Praying on epidemics, or anything else, won’t solve the real problem

Praying on epidemics, or anything else, won’t solve the real problem February 29, 2020

This cartoon I found on The Atheist Agenda Facebook page may seem a little snide, and, well, it is.

But it’s also not unfair.

When Vice President Mike Pence was appointed this week by President Trump — “He’s got a certain talent for this,” the president said — to head-up the government’s global response to the coronavirus pandemic that seems to be relentlessly unrolling, eyebrows were raised so high as to touch hair.

“Why is Mike Pence in charge?” ABC host Jimmy Kimmel asked incredulously, the Washington Post reported. “What is his plan to stop the virus? Abstinence?”

These reactions reflect Pence’s conservative, religious history of promoting sexual abstinence for unmarried teens and, more to the point here, of opposing effective needle-sharing programs to curb infection breakouts among addicts.

For example, in early 2015 it became clear in Indiana (Pence was governor at the time) that a sudden rash of H.I.V. (the AIDS virus) infections had erupted in a rural Scott County community adjacent to the Kentucky border.

(What you will do)
According to the commentary on praying over epidemics, where was the cartoon found? The data are not needed for this work.

(Source material)
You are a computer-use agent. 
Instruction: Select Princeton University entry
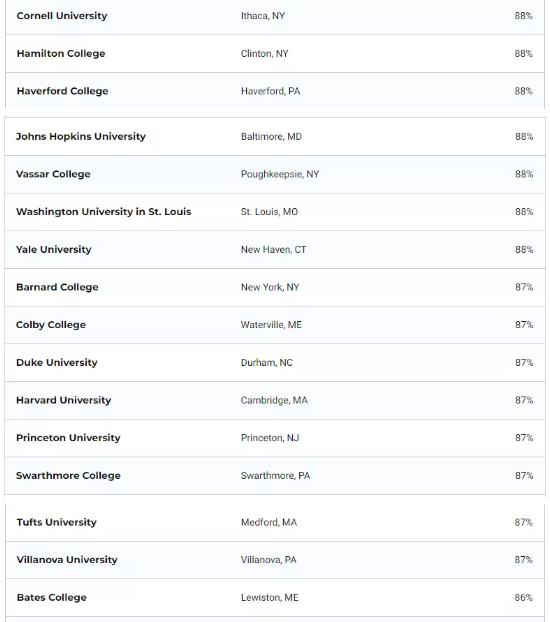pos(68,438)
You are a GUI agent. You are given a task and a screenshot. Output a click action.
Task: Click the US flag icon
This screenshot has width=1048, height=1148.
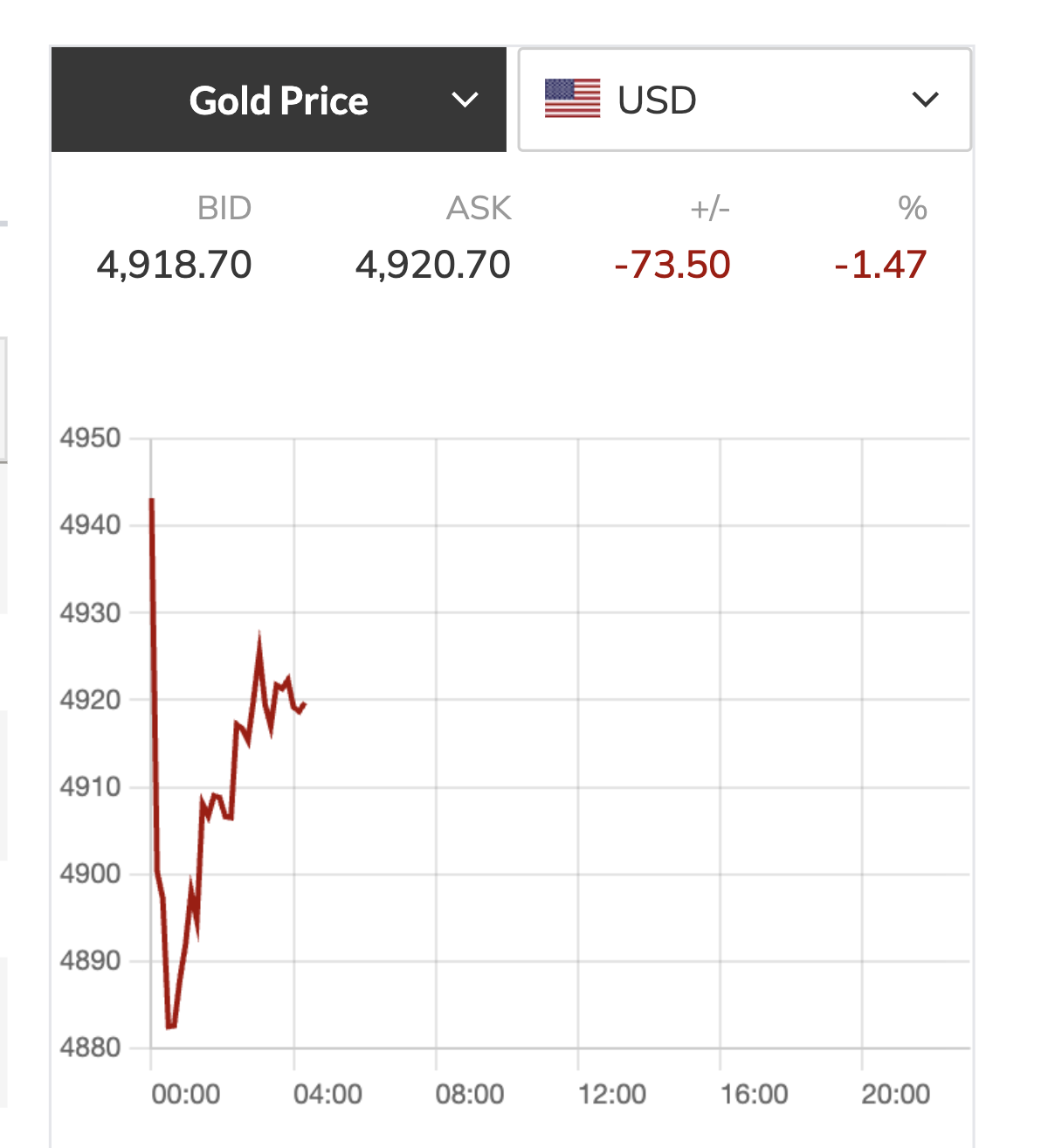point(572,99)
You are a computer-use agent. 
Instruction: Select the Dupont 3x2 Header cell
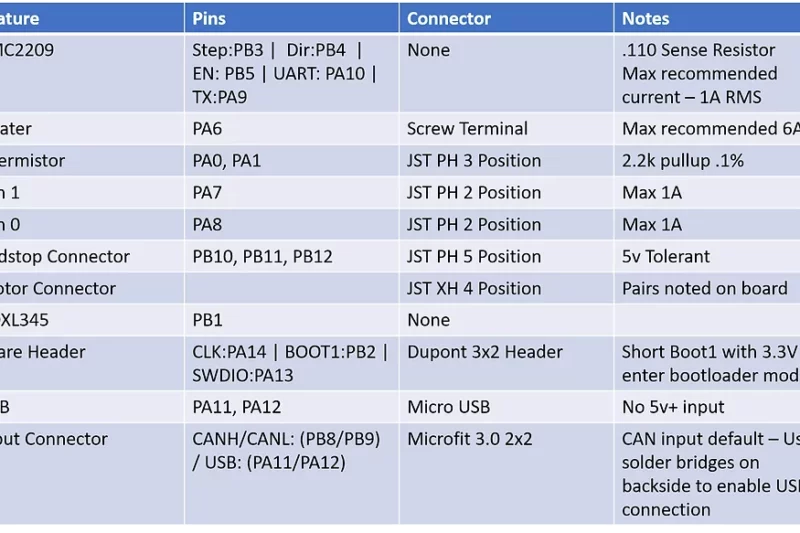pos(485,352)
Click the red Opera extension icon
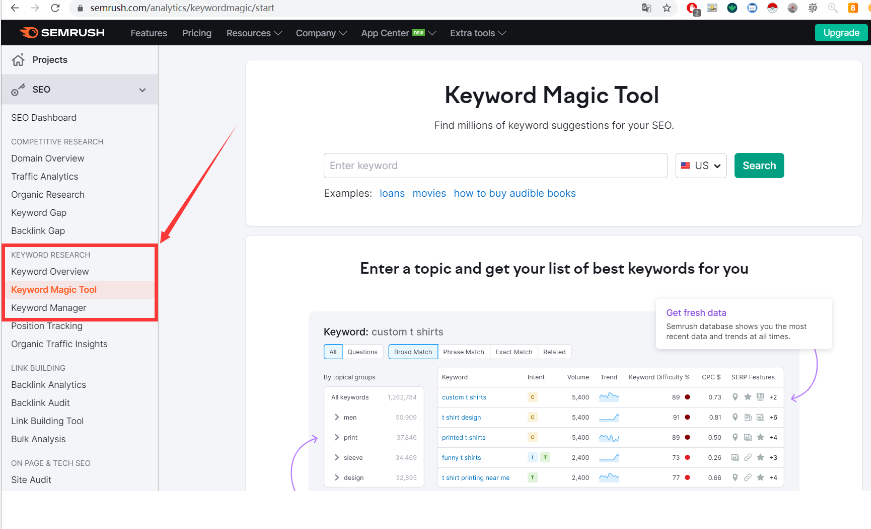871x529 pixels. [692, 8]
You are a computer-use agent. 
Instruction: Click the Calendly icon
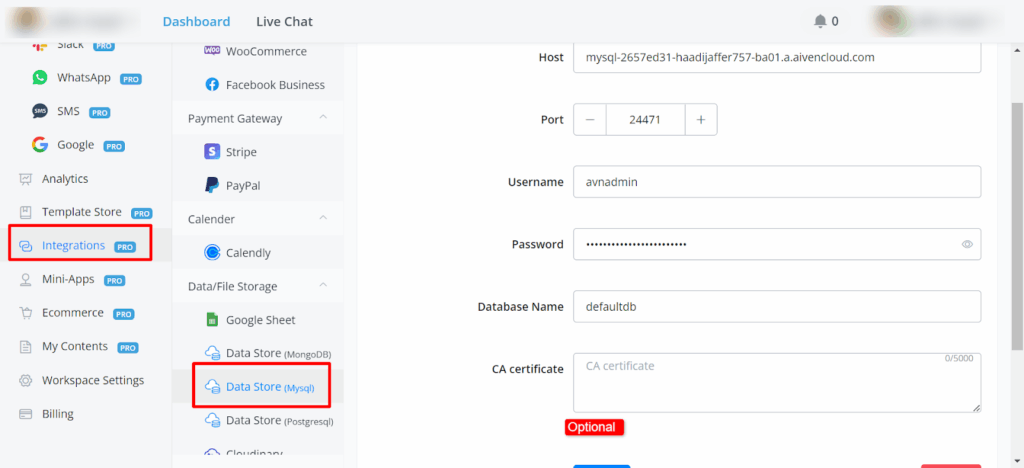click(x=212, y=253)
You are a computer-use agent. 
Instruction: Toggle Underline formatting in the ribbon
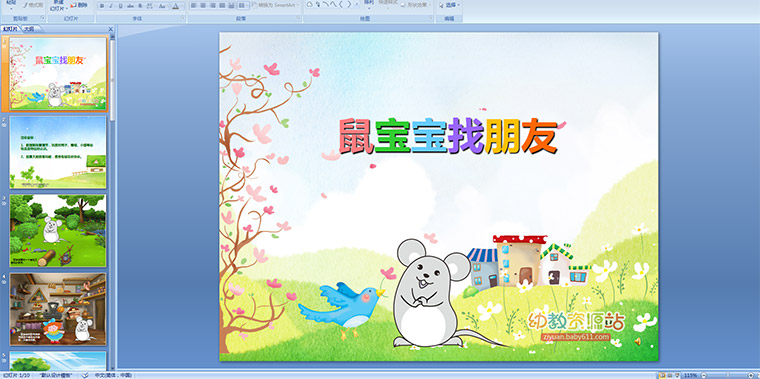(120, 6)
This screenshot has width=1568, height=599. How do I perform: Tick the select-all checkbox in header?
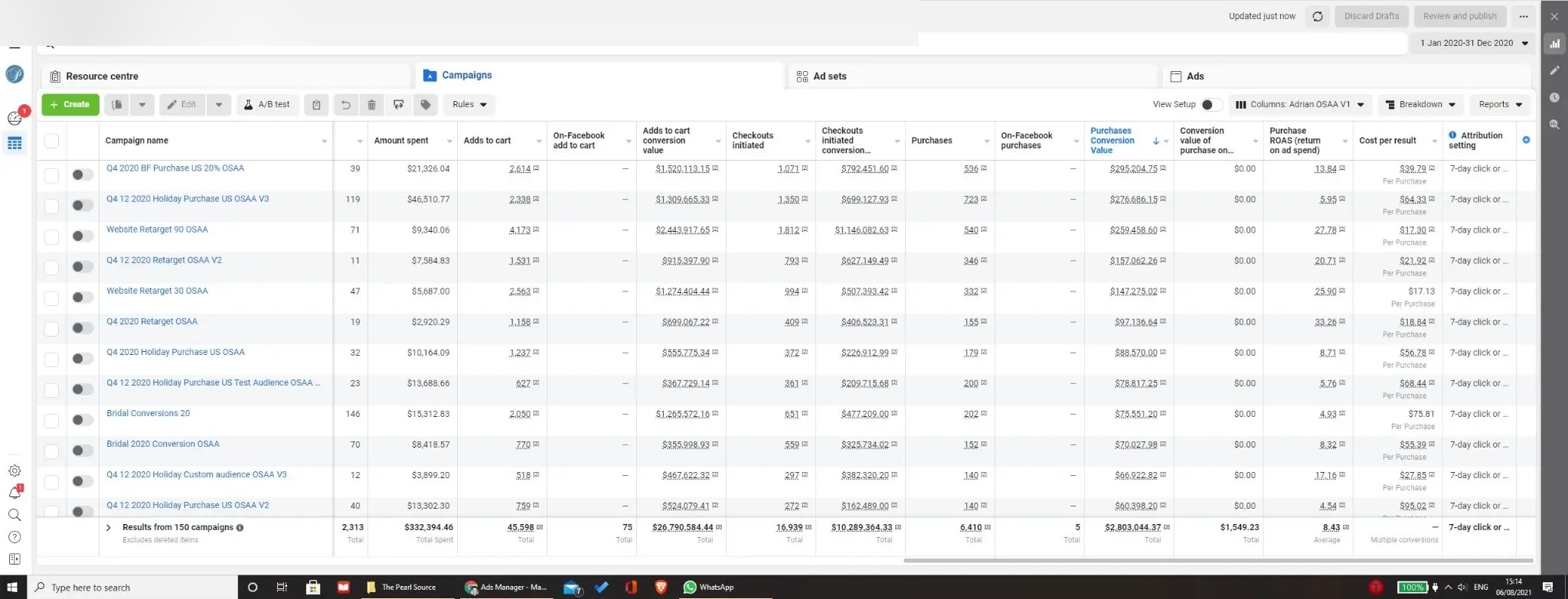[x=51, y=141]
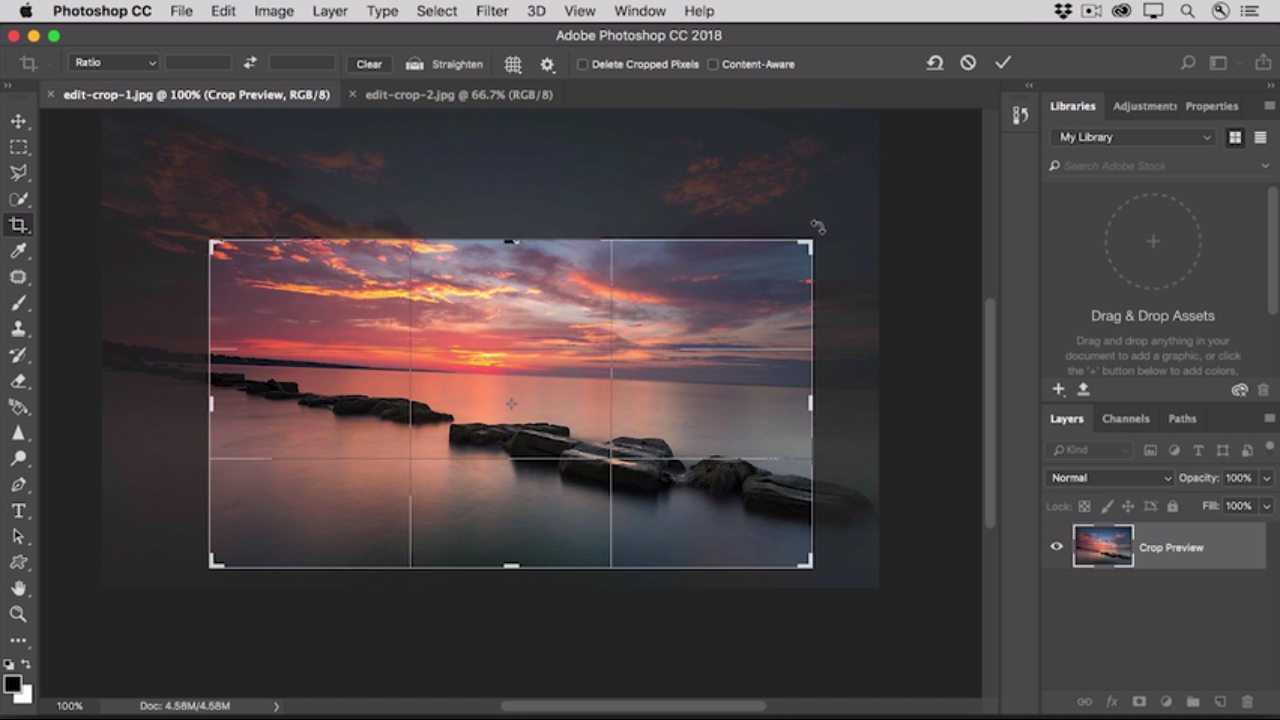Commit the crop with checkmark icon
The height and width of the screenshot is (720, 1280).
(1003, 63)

(Completed exercise)
On The Atheist Agenda Facebook page.